НА САЙПАНЕ ЖГУТ ЧЕРЕПА
Сойти Йокои улетел в Японию, а я отправился в другую сторону – вернулся на подопечную территорию Тихоокеанские острова. Путь мой лежал на Марианские острова – последний административный округ Микронезии.
Там, так же как и на Гуаме, являющемся владением Соединенных Штатов, живут чаморро, на которых больше, чем на другие народы Микронезии, оказали влияние цивилизация и христианство и где много смешанных браков. Чаморро раньше считались «испанскими» и «католическими», а теперь – «американскими».
Родина чаморро – Марианские острова. Они протянулись дугой на север от самого южного и наиболее крупного из них – Гуама – на семь градусов по меридиану до острова, который носит испанское имя Фаральон де Пахарос. Между ним и Гуамом находится тринадцать островов. Многие из них невелики по размеру и необитаемы. К таким, например, относится и Паган. Это единственный микронезийский остров, недра которого еще содрогаются от вулканических извержений. Лишь четыре марианских острова играют более или менее значительную роль в жизни микронезийцев. Это прежде всего, конечно, Гуам, затем Рота (на котором я уже побывал), Тиниан и Сайпан, где находится административное управление всей Микронезии. На этот раз я отправился на Сайпан.
Откровенно говоря, я не всегда получаю удовольствие от полета. На Сайпан со мной вместе летели два американца. С ними я случайно познакомился еще на островах Трук. На острова Трук и на Сайпан их привело необычное хобби. Выяснилось, что оба пилота-любителя коллекционировали старые самолеты. Да, есть, оказывается, люди, которым мало одного или двух собственных современных самолетов, и они мечтают собрать как можно больше старых летательных аппаратов. Кто же это надоумил их искать самолеты здесь, в Микронезии, обитатели которой не изобрели даже колеса, не говоря уже о крыльях?
******
* [Задание]
Какие марианские острова, по словам исходного текста о поездке на Сайпан, играют более или менее значительную роль в жизни микронезийцев? Перечислите их все. Опирайтесь только на исходный текст.
******
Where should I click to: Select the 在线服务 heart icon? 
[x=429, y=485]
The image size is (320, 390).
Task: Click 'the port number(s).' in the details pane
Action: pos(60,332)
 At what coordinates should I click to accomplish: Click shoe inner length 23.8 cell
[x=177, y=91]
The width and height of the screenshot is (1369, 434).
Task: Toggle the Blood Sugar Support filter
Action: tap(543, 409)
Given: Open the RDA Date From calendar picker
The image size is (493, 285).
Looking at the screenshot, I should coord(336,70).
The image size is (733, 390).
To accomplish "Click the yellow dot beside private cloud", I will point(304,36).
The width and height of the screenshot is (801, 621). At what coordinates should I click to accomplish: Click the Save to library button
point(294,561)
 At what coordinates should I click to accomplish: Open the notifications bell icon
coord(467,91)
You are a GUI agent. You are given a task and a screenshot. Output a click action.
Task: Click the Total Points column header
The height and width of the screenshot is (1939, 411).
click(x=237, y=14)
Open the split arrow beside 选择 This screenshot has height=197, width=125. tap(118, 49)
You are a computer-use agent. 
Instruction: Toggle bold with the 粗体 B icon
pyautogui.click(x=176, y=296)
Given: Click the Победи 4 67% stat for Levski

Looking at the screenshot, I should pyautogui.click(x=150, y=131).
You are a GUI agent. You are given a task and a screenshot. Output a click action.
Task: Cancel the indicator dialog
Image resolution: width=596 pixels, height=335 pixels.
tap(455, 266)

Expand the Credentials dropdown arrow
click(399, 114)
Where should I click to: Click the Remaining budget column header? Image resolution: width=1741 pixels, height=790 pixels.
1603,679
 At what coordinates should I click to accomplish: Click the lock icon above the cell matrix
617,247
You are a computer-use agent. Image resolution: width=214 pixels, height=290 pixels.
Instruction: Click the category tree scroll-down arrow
******
* [Ответ]
Гуам, Рота, Тиниан, Сайпан.